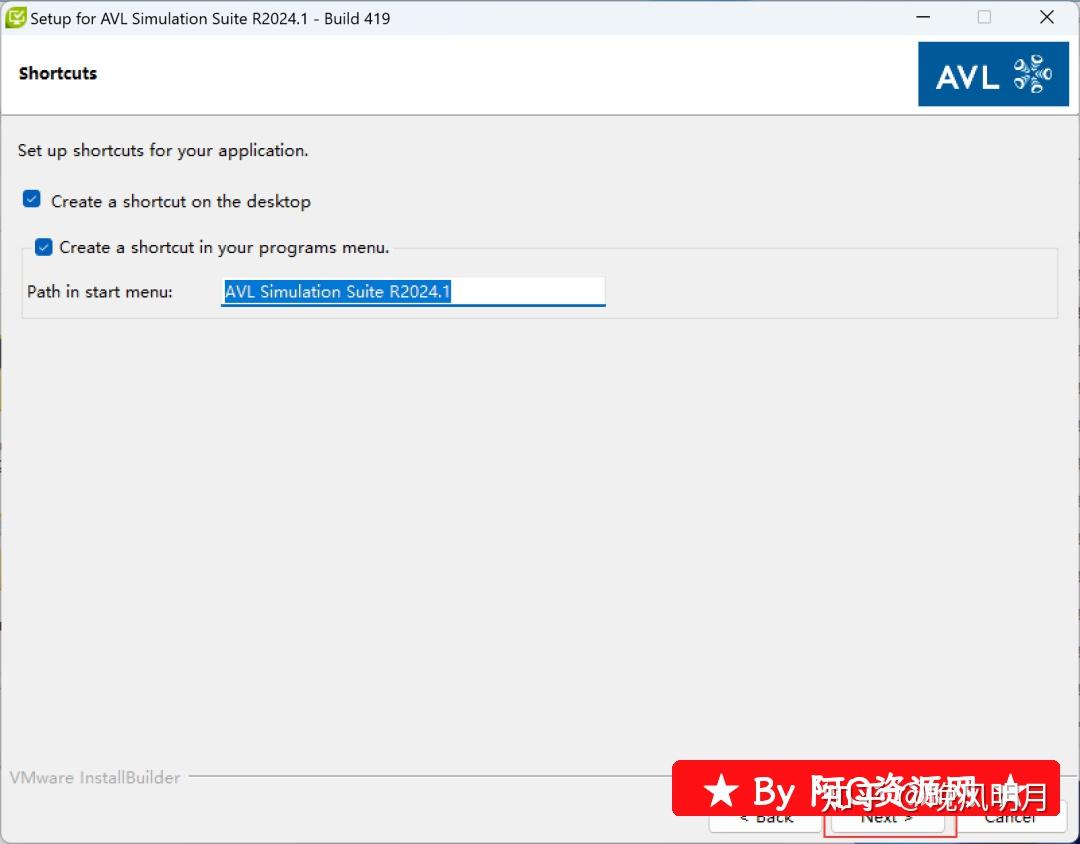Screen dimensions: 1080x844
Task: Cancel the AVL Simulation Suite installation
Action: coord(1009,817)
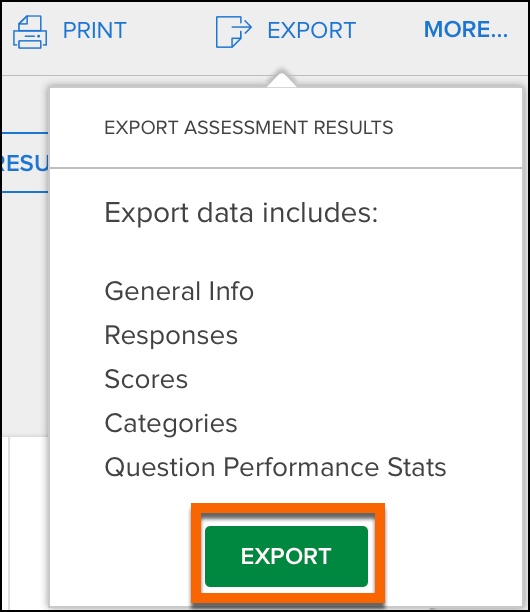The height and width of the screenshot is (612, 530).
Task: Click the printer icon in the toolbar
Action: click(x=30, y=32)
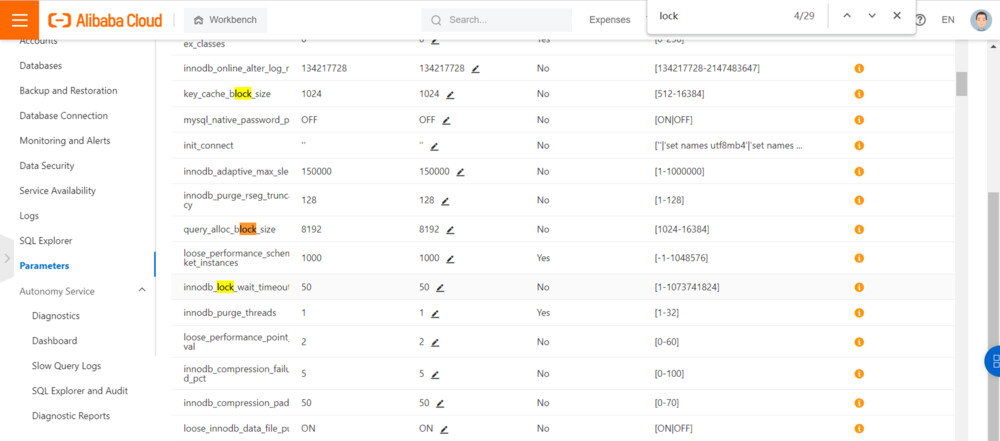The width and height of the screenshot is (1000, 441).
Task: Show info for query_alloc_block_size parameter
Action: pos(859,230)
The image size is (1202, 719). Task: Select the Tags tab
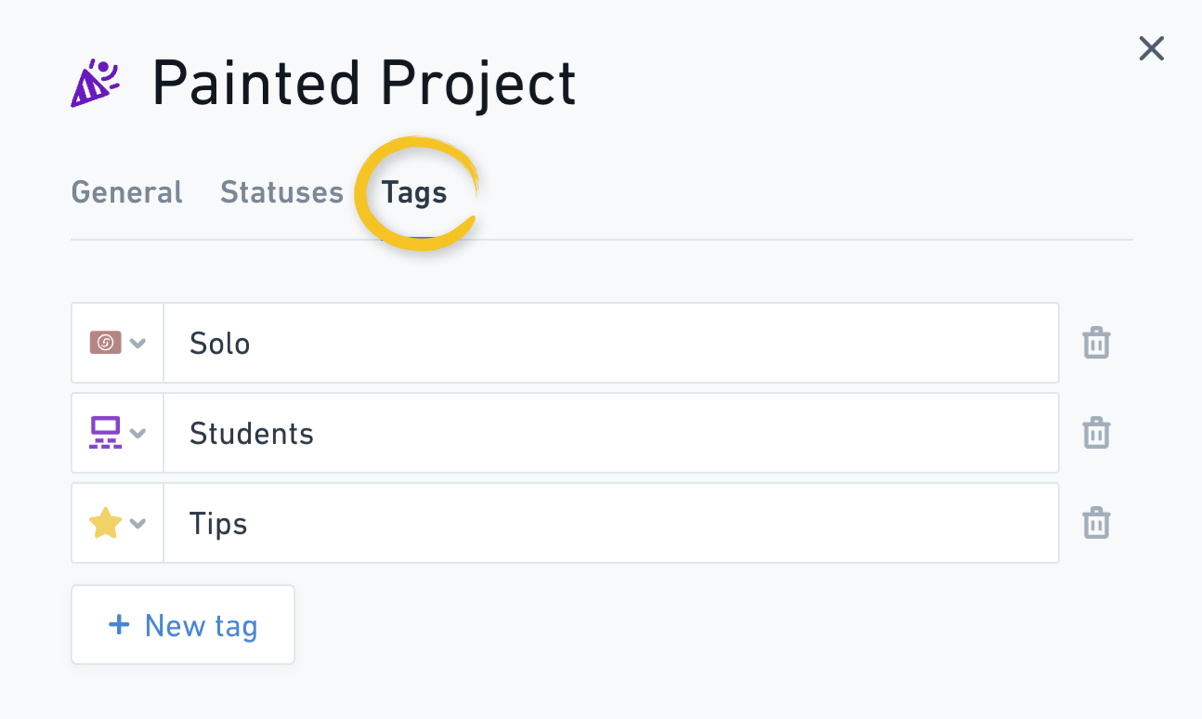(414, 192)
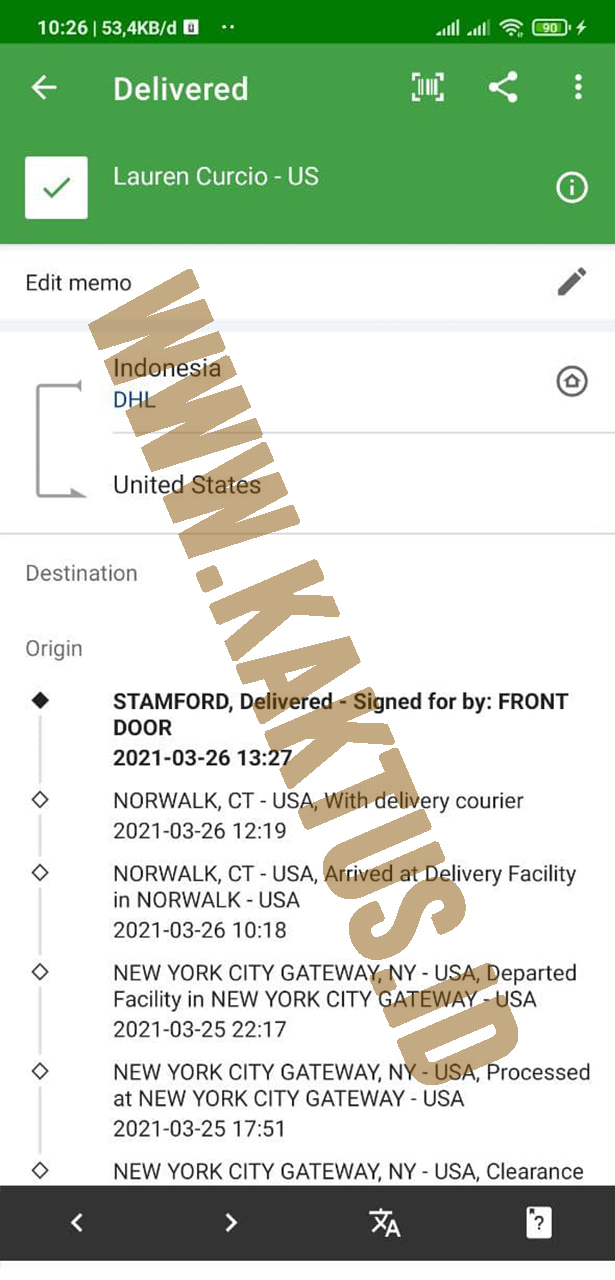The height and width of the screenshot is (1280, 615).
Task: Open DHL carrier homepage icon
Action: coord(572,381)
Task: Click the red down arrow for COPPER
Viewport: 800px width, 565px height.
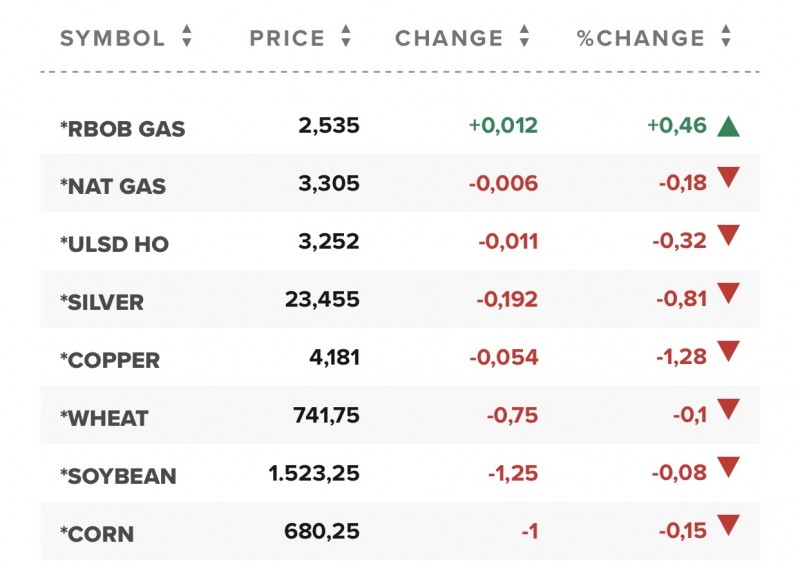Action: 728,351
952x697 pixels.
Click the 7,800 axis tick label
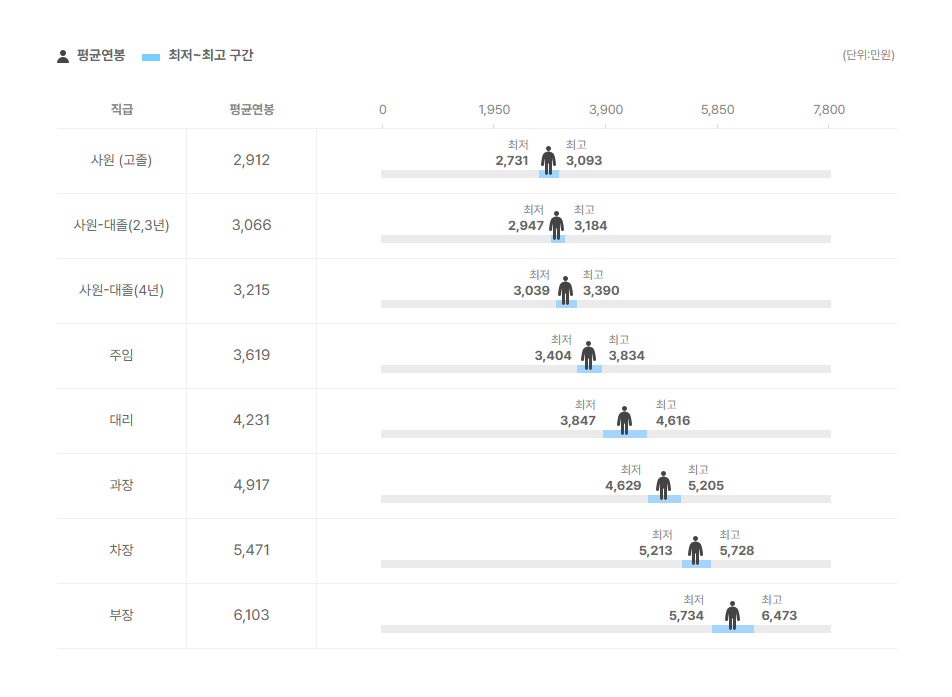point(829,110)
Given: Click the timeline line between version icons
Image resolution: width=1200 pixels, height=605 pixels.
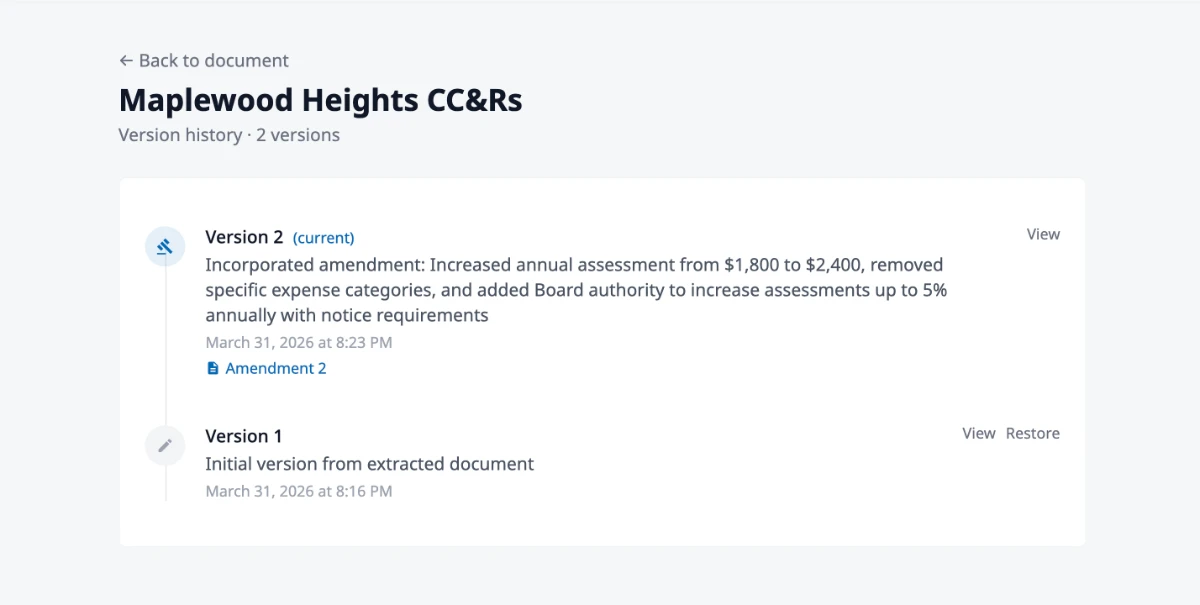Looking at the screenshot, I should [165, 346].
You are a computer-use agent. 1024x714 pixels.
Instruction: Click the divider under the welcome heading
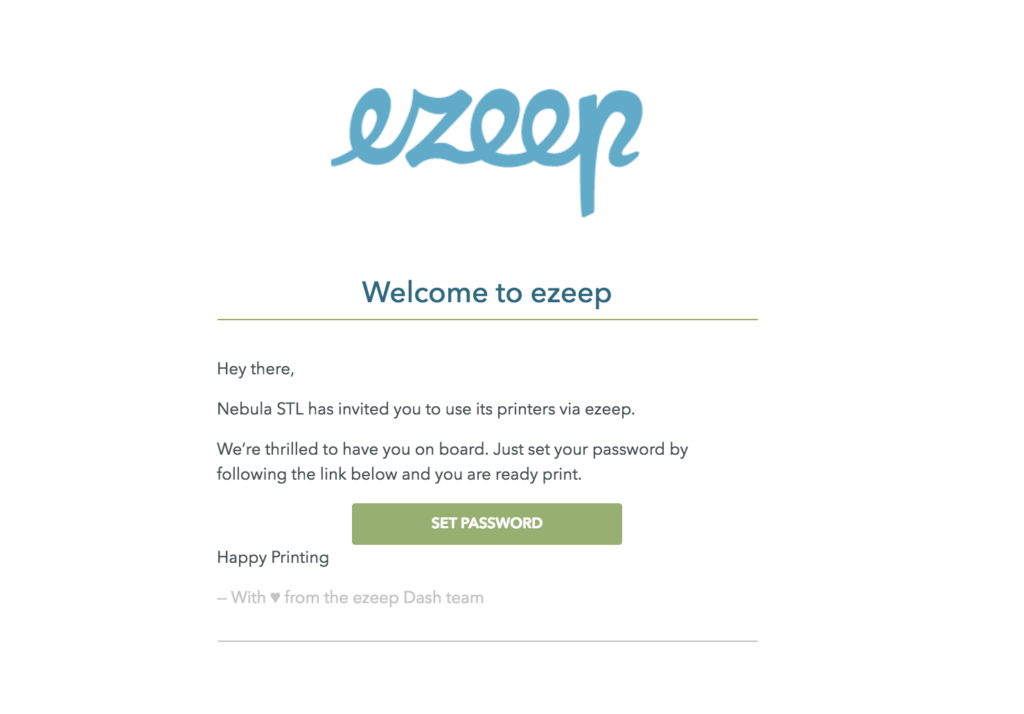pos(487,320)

☆ ☆ ☆

WHAT THIS TASK INVOLVES ▸ Taking the entries above, copy word for word the lines from the one with "952x697 pixels." up to and including the one with "You are a computer-use", without any picture.

OUTPUT FOR THIS TASK ▸
952x697 pixels.
Click the 7,800 axis tick label
point(829,110)
Given: Click the timeline line between version icons
Image resolution: width=1200 pixels, height=605 pixels.
Looking at the screenshot, I should [165, 346].
You are a computer-use agent. 1024x714 pixels.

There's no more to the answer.